Your goal: Please give back every entry in full, word for word, but none of the pictures.

== Records to use

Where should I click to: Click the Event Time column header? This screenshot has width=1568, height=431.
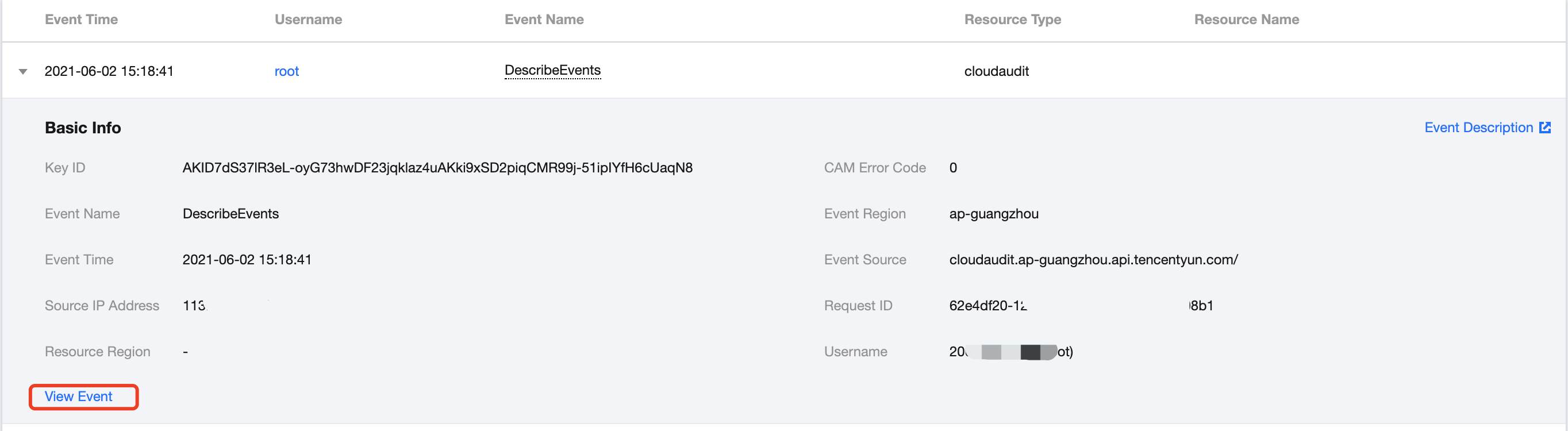[x=81, y=20]
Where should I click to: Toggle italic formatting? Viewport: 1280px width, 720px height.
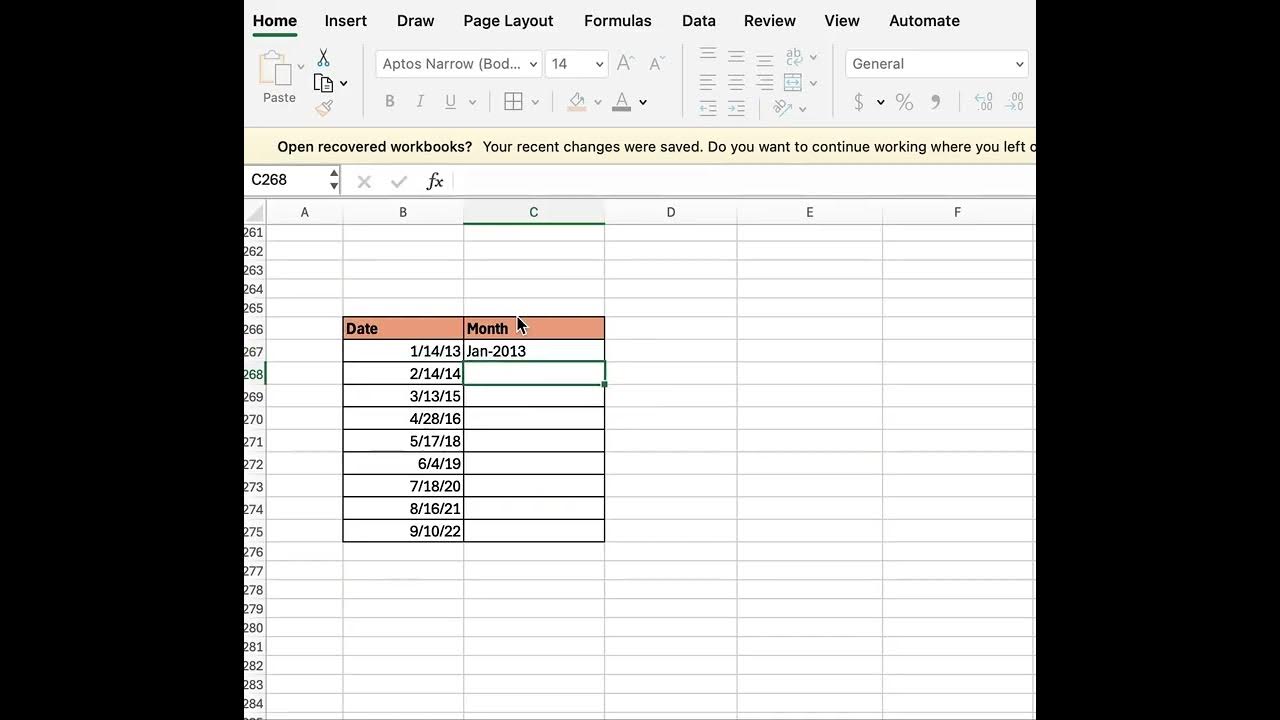pos(420,101)
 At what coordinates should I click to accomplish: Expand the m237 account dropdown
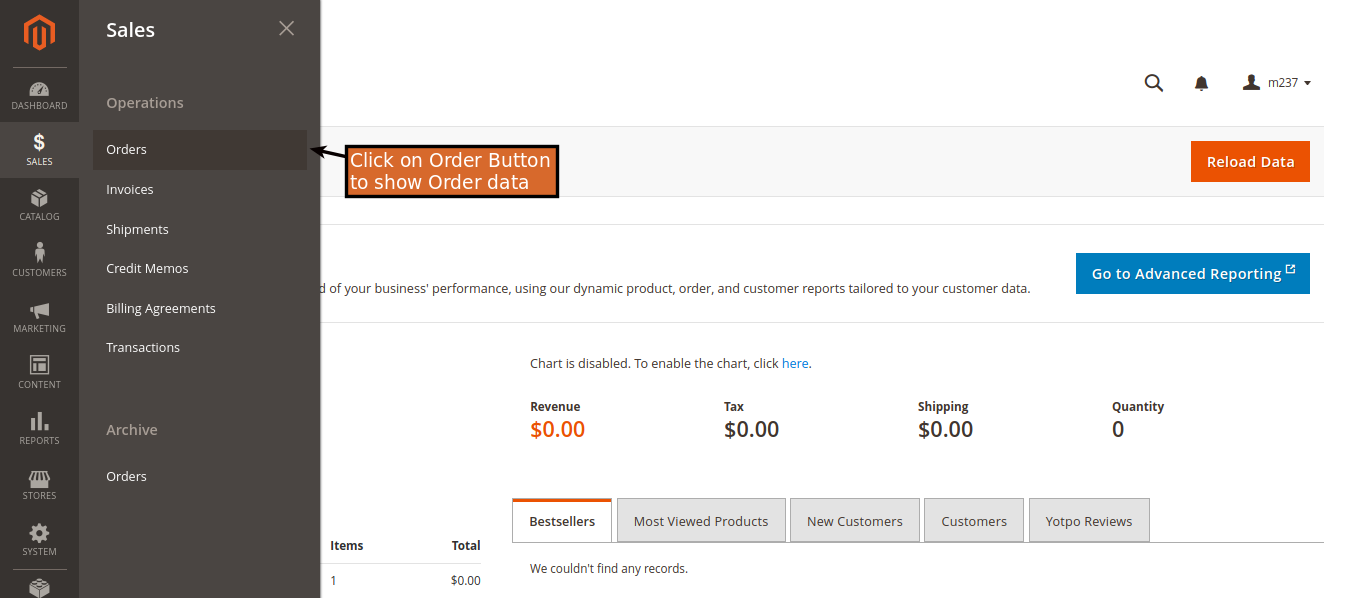pos(1277,82)
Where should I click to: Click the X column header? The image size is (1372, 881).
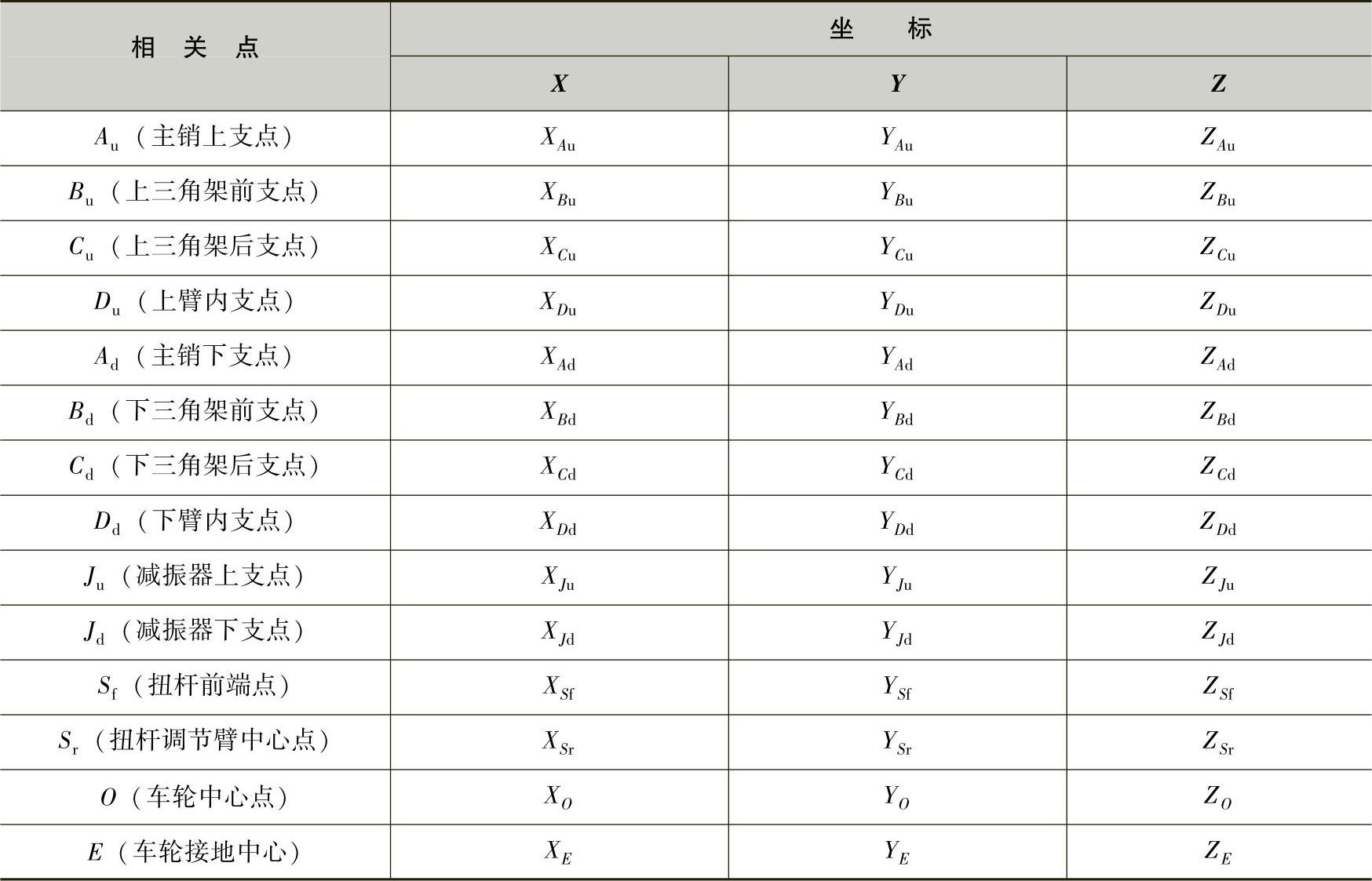pyautogui.click(x=559, y=83)
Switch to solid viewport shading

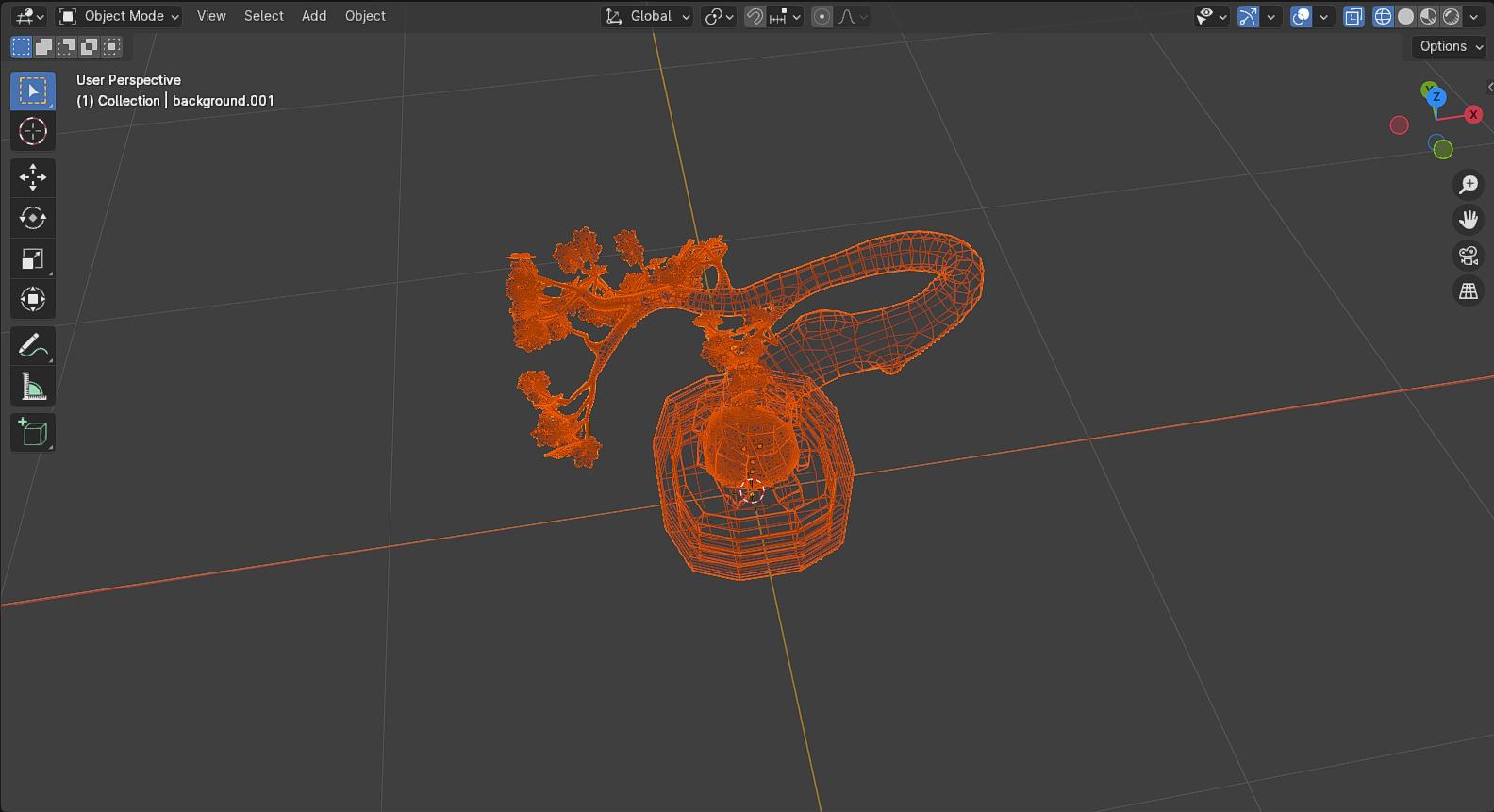pyautogui.click(x=1405, y=16)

====

Result of the exercise:
Where should I click to: Click the Event Time column header? This screenshot has width=1568, height=431.
[x=81, y=20]
Where should I click to: Toggle italic formatting? Viewport: 1280px width, 720px height.
pos(420,101)
 At what coordinates should I click to accomplish: Expand the m237 account dropdown
pos(1277,82)
Where should I click to: Click the X column header? The image size is (1372, 881).
pyautogui.click(x=559, y=83)
Switch to solid viewport shading

pyautogui.click(x=1405, y=16)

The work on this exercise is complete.